# running wire and fuel line through deck (gheenoe)



## goon squad (Jun 5, 2013)

How about a plastic drain plug tube. They come in two pieces,  you just cut to length, push one inside the other, the ribs on them locks itself together. As for covering the wires, I would use some spiral wire wrap, that way if you need to add or replace a wire it will be easy.


----------



## BayStYat (Sep 12, 2012)

I fiber glassed in a chase tube


----------



## DuckNut (Apr 3, 2009)

Are you going to run the fuel down the other side?


----------



## BayStYat (Sep 12, 2012)

Duck 

My tank is in the rear. 

If that question was for me.


----------



## DuckNut (Apr 3, 2009)

I see, I misread. From the way the pics are and the followup, I thought you were running from the front to back. Oops.

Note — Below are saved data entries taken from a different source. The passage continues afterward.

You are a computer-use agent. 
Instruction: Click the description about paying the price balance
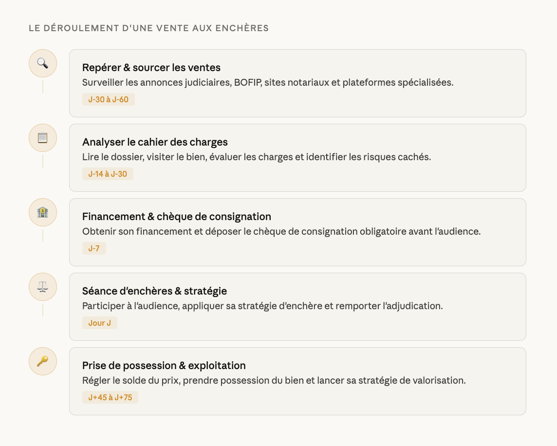click(274, 380)
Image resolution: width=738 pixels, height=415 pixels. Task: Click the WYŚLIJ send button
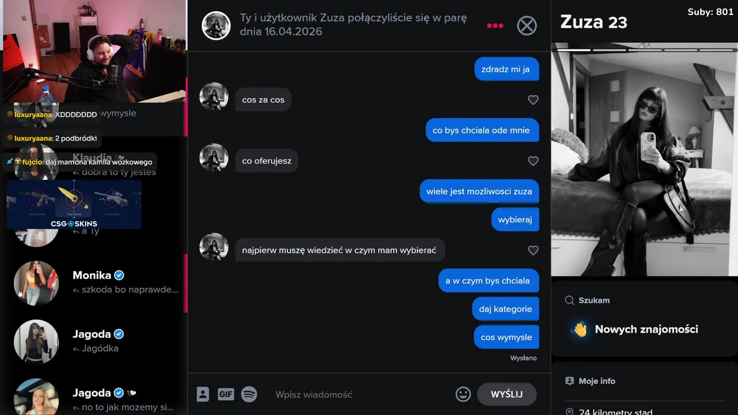tap(507, 394)
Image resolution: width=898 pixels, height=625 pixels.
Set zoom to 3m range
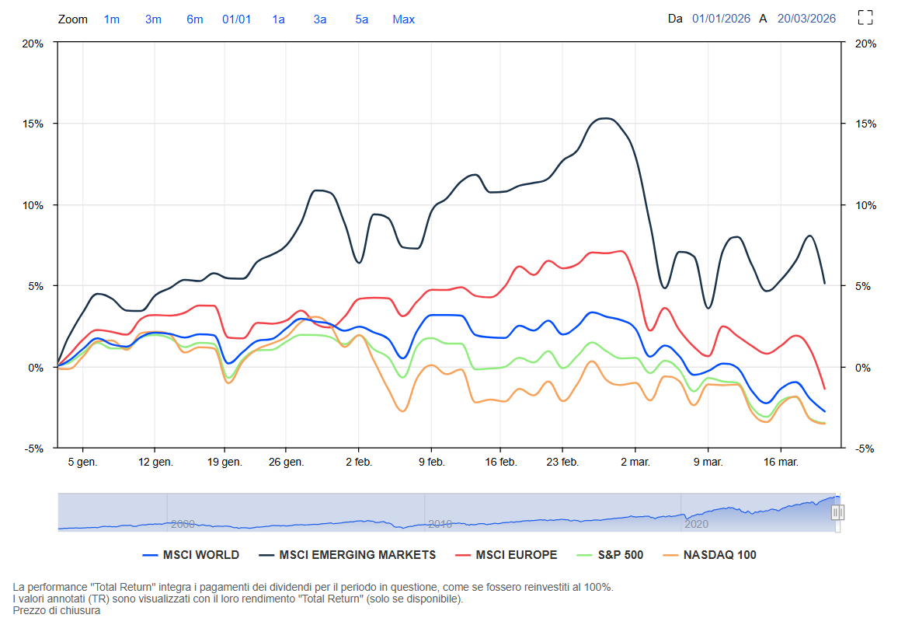153,19
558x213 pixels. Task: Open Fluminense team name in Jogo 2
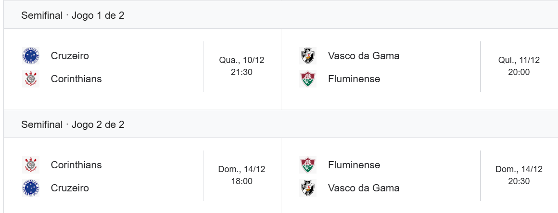point(354,165)
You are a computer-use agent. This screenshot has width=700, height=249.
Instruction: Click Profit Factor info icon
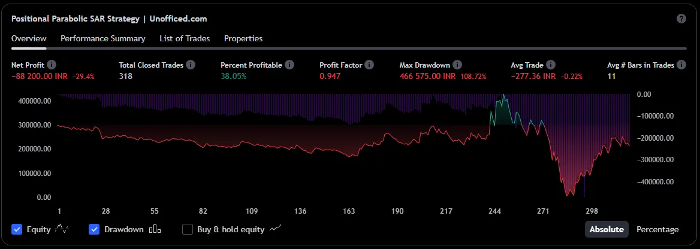pos(369,65)
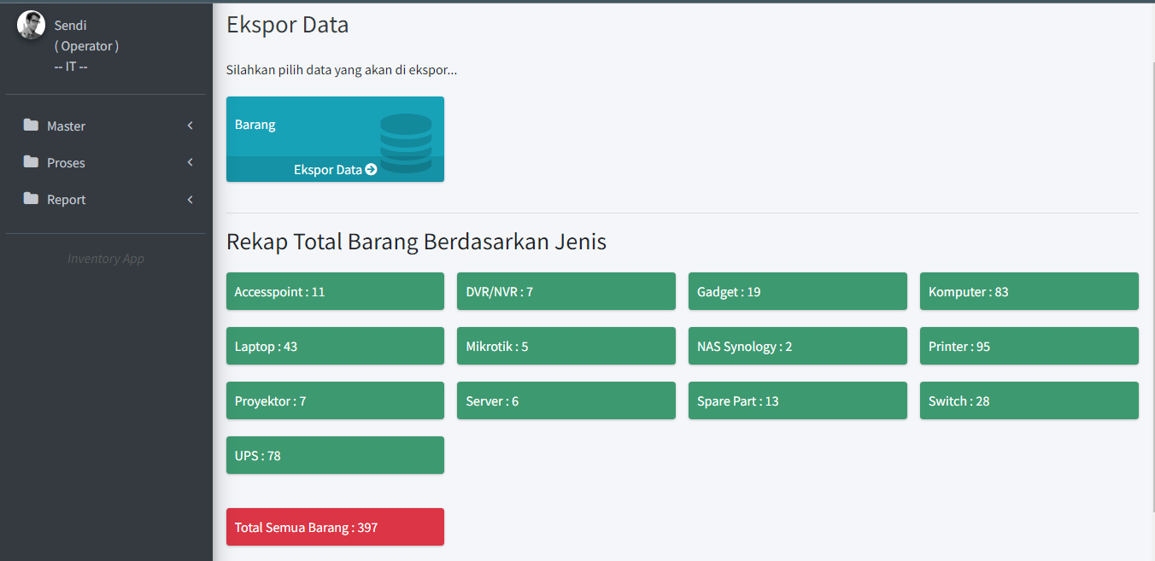Open the Report sidebar menu
This screenshot has width=1155, height=561.
(x=67, y=199)
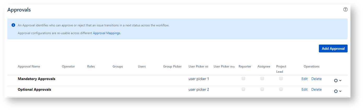
Task: Open gear menu for Mandatory Approvals row
Action: click(x=337, y=81)
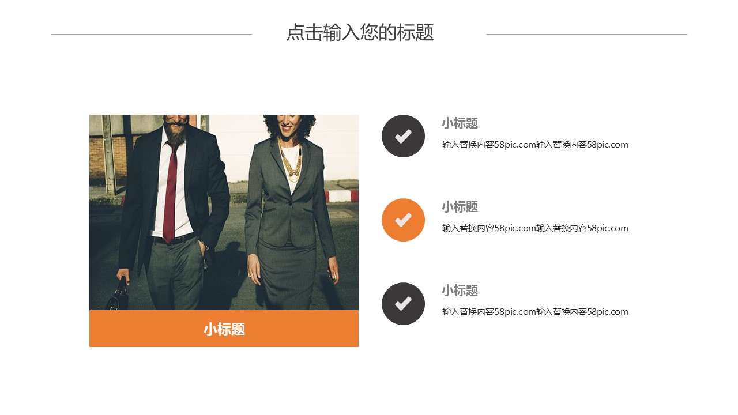This screenshot has width=738, height=415.
Task: Click the first 小标题 heading beside top checkmark
Action: pyautogui.click(x=460, y=123)
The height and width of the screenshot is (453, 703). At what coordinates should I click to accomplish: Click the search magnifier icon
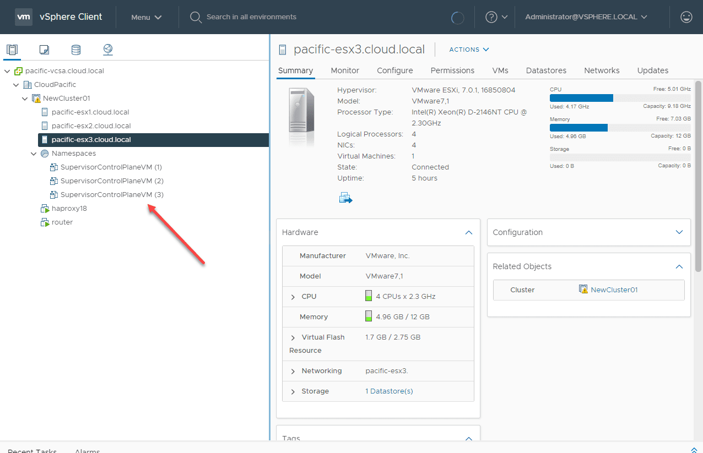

If you build a 3/8" dike around the hole with material water will have a hard time draining in. If your compartment is suppose to be dry then find big rubber cork and drill a hole that the lines can go through, cut a slit so you can get it over the hose and then jam it in the hole.


----------



## NoeSmyrnaBch (Aug 19, 2013)

I'll follow up on my original post here. I ended up cutting a hole in the middle back of the rear deck and glassing in a pvc coupling. Works well because the inside of the coupling had a smaller diameter that is just big enough for the fuel line to go through and slide but right enough to just barely keep it in place so it creates a nice tidy line to the fitting on the motor. 

I also have cut out a small hole on the right side of the deck against the side of the hull for wires to the switch panel. They will be run from the rub rail to the deck in a halved piece of pvc tube also. 

Pics can be seen in my build thread in the bragging door section.


----------